I must have been a strange, if distantly familiar to a few, figure at both Siewers Spring and strolling my old city neighborhood on our trip, in Russian Orthodox Christian clergy garb including riassa and skufia, stealing back for a visit “home” to help my sons find some context for their history. A couple people stopped me on the street in my old Chicago neighborhood to ask me who I was because of my garb. But the experience of displaced home connections, present yet lost, links to my life today as father of Russian-American young men, husband of an immigrant, missionary Deacon in a worldwide faith that in deep Christian tradition is familiar yet strange to Americans despite its long apostolic lineage, and a literary professor who focuses on early English literature, which is ever-more of a strange country to young Anglophone people and even to my own academic colleagues. The Russian Christian existentialist philosopher S.L. Frank, an exile first from Communist Russia and then from Nazi Germany, wrote in his book The Meaning of Life of “strange love,” love for a home place that no longer exists. This echoes the human condition, our yearning for a lost Paradise, and our ability through Jesus Christ to find it again, more and deeper.

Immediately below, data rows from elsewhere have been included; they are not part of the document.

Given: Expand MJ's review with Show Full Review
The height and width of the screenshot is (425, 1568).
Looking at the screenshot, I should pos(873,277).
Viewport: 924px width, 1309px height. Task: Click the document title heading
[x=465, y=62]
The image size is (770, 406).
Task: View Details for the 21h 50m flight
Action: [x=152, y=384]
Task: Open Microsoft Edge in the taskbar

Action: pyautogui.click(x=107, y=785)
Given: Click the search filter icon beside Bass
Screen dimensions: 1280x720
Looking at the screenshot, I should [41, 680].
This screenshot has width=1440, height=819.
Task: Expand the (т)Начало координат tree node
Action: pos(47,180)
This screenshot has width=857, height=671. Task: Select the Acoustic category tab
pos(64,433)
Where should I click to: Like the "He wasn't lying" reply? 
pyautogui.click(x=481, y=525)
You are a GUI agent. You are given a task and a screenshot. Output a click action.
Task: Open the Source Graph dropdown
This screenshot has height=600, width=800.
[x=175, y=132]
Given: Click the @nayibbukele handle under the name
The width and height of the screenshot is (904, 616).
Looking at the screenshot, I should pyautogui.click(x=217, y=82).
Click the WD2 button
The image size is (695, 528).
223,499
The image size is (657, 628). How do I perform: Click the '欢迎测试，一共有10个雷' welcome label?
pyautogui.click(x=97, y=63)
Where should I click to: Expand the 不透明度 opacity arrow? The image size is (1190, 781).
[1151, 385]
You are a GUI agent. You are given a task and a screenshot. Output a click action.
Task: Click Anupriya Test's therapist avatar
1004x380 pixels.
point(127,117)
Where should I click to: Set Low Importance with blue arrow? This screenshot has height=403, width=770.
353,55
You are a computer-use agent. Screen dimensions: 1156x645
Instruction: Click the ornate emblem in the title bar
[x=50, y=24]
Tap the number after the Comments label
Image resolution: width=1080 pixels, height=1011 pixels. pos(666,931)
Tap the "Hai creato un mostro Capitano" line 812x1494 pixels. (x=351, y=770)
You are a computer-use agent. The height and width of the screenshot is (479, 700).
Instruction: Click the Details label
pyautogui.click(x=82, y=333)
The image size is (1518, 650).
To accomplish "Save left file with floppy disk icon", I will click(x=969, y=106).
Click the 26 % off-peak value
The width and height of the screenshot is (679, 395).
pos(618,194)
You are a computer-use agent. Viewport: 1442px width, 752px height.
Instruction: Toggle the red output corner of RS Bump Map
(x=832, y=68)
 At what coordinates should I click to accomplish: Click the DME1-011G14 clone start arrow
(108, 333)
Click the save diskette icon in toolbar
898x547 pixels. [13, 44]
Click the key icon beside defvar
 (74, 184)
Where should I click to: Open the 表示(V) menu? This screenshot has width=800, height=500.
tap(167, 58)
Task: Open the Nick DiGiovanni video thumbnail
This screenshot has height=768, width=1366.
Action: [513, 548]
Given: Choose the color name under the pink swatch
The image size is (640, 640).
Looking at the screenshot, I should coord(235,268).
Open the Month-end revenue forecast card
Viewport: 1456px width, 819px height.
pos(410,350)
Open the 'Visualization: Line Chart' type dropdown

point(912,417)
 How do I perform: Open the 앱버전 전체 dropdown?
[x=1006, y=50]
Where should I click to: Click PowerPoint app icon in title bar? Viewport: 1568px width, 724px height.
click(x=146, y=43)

Recently at Holy Trinity Monastery and Seminary in Jordanville, NY, I was walking through farmland near the golden domes of the Church there, with Reader Nicholas Chapman, erudite director of Holy Trinity Publications, while he spoke to me of how some people seek a romanticized view of a home region, using as an example nostalgists for the old American South, neglecting the evils of slavery in seeking an imaginary refuge from modern materialism. For me, Siewers Spring and the backyard of my old house in West Rogers Park in Chicago have functioned as imaginary refuges of memory. But over and around and beneath and before and beyond, as in St. Patrick’s ancient Irish lorica prayer speaking of Jesus Christ, lie memories of joyful sorrow from within the Church home where I live today with our Lord, the “memory eternal” we seek from God for us. In Him we believe in the resurrection of the dead and hope for a return to Paradise through His grace, the particular man Who is the Creator God. That “strange love” of true home and family makes every moment of life here and now deeper: An opportunity to struggle with His grace for virtue touched by immortality, in the freedom of voluntary choice to serve the Truth–the Way, the Truth, and the Life, Who is a Person. His Mother intercedes for us with Him, Who shows us the Father, and through Whom the Spirit comes upon us. In the mystery of His love, in the Body of His Church, we find home and family in the deeper context of His never-ending font of love like the headwaters of the four rivers of Paradise, in what the Russians call the sobornost of hidden unity–fulfilling the experience of home by emptying ourselves in love.